JESUP—With the agitation of national debt debate still cutting into their psyche, a room of nearly 200 probed Georgia’s U.S. senators on federal cuts and spending Wednesday afternoon.
Gathered in an auditorium at Altamaha Technical College in Jesup, Senators Saxby Chambliss and Johnny Isakson (both Republicans) fielded questions from their constituents, delivering occasional “tough love.”
“If we’re going to be able to solve this issue of being able to repay this $14.5 trillion debt,” said Chambliss of finding budget cuts, “it’s going to require sacrifice by every single American. Everybody’s going to have to have some skin in the game.”
He said that even good programs are going to have to take a hit so that the government is spending less money on them than they are today in order to reduce overall spending.
Isakson said that he believes compromise to the politically sensitive deficit issue can be found through leadership, such as Sen. Chambliss’ participation in the so-called Gang of Six, who worked on a bipartisan proposal for repaying the nation’s debt.
“The history of our country is all about finally coming together,” Isakson said. “…You have to find common ground, you have to sit down at the table and try and find it. If you don’t, you never will.”
He also said that the ideologically polarized media outlets hindered the passing of constructive legislation.
“Some of the times we’ve introduced major legislation that really was a platform for a solution you get plummeted by one side or the other, either the far left or the far right. Sometimes it’s important for us to get enough time before the media to get our message out, then let the American people decide.”
While spending cuts should be calibrated to reflect proper revenues, the senators were in accordance with finding federal dollars for the Savannah Harbor deepening project, citing its economic and industrial value in Georgia and the entire East Coast.
Isakson said that he, Sen. Chambliss, Congressman Jack Kingston and Gov. Nathan Deal were working together “to secure a federal contribution toward that project.”
“It’s a Constitutional responsibility of the Congress,” Isakson said. “Article I of the Constitution gives Congress discretion over ports, tariffs, trade, commerce; we want to see to it we get that done. We’re close.”
He said that most environmental impediments had been hurdled and that the
Army Corps of Engineers recognizes the Savannah Port’s eminence among its projects. And Chambliss concurred, saying that the Savannah Port supports well beyond the 300,000 jobs directly and indirectly affiliated with it in the area.
Said Chambliss: “The reason that we have no problem in seeking federal assistance and federal money is that the state of Georgia is putting in about $5 for every $1 that they’re asking the federal government to put in.
“This project not only benefits all 159 counties in Georgia, but it’s an interstate project because we are the fastest growing container port on the East Coast. And that means that products coming into the Savannah Port are being shipped literally all over the country, but particularly up the East Coast. So, it’s a very valuable asset to the country and that’s why the federal government ought to participate in funding the deepening.”

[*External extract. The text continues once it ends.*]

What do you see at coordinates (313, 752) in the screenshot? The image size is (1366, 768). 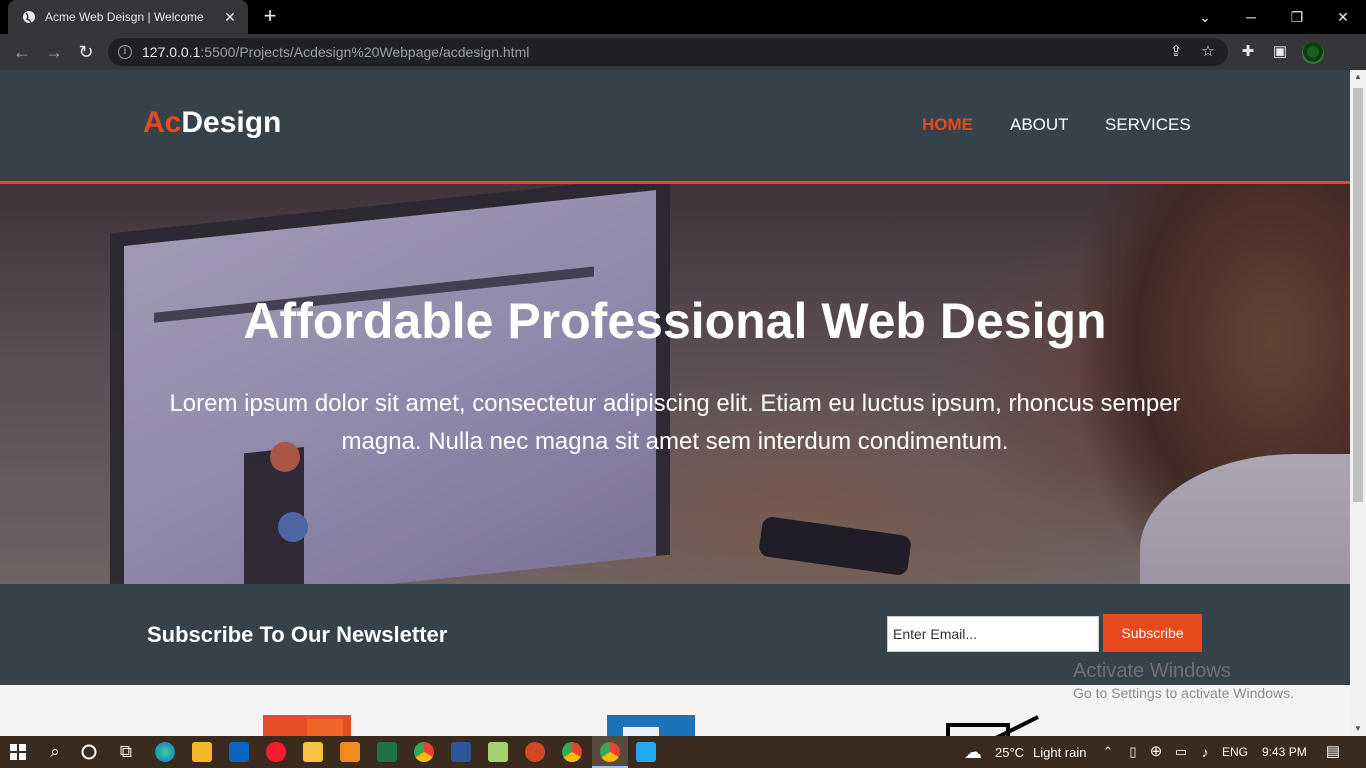 I see `file-explorer-icon` at bounding box center [313, 752].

The senators heard the mixed message of American politics in the questions raised by those at the Wayne County meeting: those looking for spending cuts but not from their beloved programs.
As one Tea Party member pressed action on spending cuts and another asked for a 1 percent reduction across the board, yet another lobbied for protection for a federal program.
“We’re going to try to find a way to refine that 1 percent to see if we can’t figure out a way to eliminate the unneeded programs and then cut maybe more than 1 percent of the programs that we don’t need,” Chambliss said.
Isakson echoed this sentiment and said that finding inefficiencies, such as duplication and overlap, in federal agencies would preserve good programs and reduce overhead costs.
Both senators acquiesced that cutting spending alone would not be enough to unravel the U.S. debt predicament. They believe that raising revenues is necessary through tax code reform and reforming entitlement programs and reducing government regulations, especially those that discourage corporate investment in the U.S. They said that incentivizing private sector investment in American would create more taxpayers.
“When you broaden that tax base, you thereby increase revenues,” said Chambliss.
They also backed cutting entitlement spending in addition to military and discretionary spending, and have a constitutional amendment that requires a balanced budget to reduce the federal debt and invigorate the economy.
The senators are holding similar town hall meetings across the state throughout August.